- Theatrical release poster
- Directed by: A. Bhimsingh
- Written by: Mu. Karunanidhi
- Starring: Sivaji Ganesan Padmini
- Cinematography: Jiten Banerji (supervisor) G. Vittal Rao
- Edited by: A. Bhimsingh
- Music by: T. R. Pappa
- Production company: National Productions
- Distributed by: Subbu & Co
- Release date: 25 February 1956;
- Running time: 168 minutes
- Country: India
- Language: Tamil

= Raja Rani (1956 film) =

1956 film by A. Bhimsingh

Raja Rani (Note: Also the names of the title characters.) is a 1956 Indian Tamil-language film directed by A. Bhimsingh and written by M. Karunanidhi. The film stars Sivaji Ganesan and Padmini. It was produced by National Productions and released on 25 February 1956.

== Plot ==

Rani is the only daughter of an impoverished, visually challenged man. Babu, a drama company owner, hires her as a box office window ticket vendor. During a play, some gangsters rob Rani of the day's collection, drug her and escape with the booty. The evil-minded Babu who turns up later tries to take advantage of Rani's condition. However, she escapes from him and jumps into a car, falling unconscious in the rear seat.

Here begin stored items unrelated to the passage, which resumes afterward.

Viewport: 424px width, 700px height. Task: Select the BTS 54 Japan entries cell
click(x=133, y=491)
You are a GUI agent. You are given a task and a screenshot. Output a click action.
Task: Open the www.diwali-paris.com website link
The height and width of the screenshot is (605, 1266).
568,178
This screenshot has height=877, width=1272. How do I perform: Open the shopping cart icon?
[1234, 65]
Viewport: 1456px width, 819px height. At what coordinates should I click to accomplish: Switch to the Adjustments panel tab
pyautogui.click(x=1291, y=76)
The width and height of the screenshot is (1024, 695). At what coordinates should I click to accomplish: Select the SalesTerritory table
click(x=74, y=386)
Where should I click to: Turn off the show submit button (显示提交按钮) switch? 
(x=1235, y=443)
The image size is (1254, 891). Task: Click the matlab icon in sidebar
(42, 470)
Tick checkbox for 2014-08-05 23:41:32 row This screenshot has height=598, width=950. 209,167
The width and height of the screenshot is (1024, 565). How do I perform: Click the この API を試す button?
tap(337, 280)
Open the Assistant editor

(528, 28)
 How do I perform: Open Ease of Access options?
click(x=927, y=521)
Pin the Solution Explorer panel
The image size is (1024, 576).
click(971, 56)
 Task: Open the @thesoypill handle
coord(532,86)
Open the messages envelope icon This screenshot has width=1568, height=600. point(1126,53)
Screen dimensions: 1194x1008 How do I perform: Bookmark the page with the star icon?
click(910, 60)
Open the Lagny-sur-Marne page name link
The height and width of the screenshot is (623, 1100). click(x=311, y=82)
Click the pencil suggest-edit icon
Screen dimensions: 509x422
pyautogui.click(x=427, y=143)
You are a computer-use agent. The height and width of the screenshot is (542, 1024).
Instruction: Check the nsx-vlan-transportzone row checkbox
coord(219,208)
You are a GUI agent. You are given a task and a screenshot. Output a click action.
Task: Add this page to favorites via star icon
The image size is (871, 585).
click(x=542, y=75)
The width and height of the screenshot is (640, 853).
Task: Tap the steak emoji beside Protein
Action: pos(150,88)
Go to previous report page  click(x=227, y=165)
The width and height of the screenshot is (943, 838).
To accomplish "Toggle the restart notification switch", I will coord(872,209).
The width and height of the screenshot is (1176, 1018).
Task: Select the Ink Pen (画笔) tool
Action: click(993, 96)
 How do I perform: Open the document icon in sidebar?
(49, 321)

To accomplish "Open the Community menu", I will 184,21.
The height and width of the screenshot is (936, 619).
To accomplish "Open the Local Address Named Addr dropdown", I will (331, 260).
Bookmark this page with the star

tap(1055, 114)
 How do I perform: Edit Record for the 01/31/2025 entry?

Raja is the owner of an electrical goods company with a passion for theatre and is the lead player in Babu's drama troupe. Unaware of the turn of events, Raja reaches home. He is surprised to find a girl in the backseat. Then he comes across a news item that a rich man's daughter named Leela has run away from home. He thinks the girl in the car is Leela. Pretending to be Leela, Rani starts acting in the drama troupe. The two fall in love. Raja then launches his own drama company and stages a play about Socrates, playing the title character. Babu tries to wreck the love of Raja and Rani, and so adds real poison to the drink to be given to Raja in the scene that has Socrates drinking poison. How the lovers get united forms the rest of the film.

== Cast ==

- Male
- Sivaji Ganesan as Raja
- S. S. Rajendran as Babu
- N. S. Krishnan as Samarasam
- K. Durai Sami as Gnanakannu
- M. N. Krishnan as Current

- Female
- Padmini as Rani
- Raja Suclochana as Geetha
- T. A. Mathuram as Shantham
- Angamuthu as Geetha's mother

== Production ==
After the success of Parasakthi (1952), many producers approached M. Karunanidhi to write scripts for them. One of the films he wrote was Raja Rani. Sivaji Ganesan was cast as the lead actor, making this the first of 18 collaborations with director A. Bhimsingh. The film was shot at the now-closed Newtone Studios in Kilpauk. Its owners were Dinshaw K. Tehrani and Jiten Banerjee, who supervised the audiography and cinematography respectively. G. Vittal Rao handled the camera. The dances were choreographed by Hiralal and Sampathkumar. The film also features two plays: one based on Socrates, and another on Cenkuttuvan.

== Soundtrack ==
The music was composed by T. R. Pappa. The songs were well received especially songs like Manippura Pudhu Manippuraa by M. L. Vasanthakumari and Sirippu Idhan Sirappai by N. S. Krishnan & T. A. Madhuram.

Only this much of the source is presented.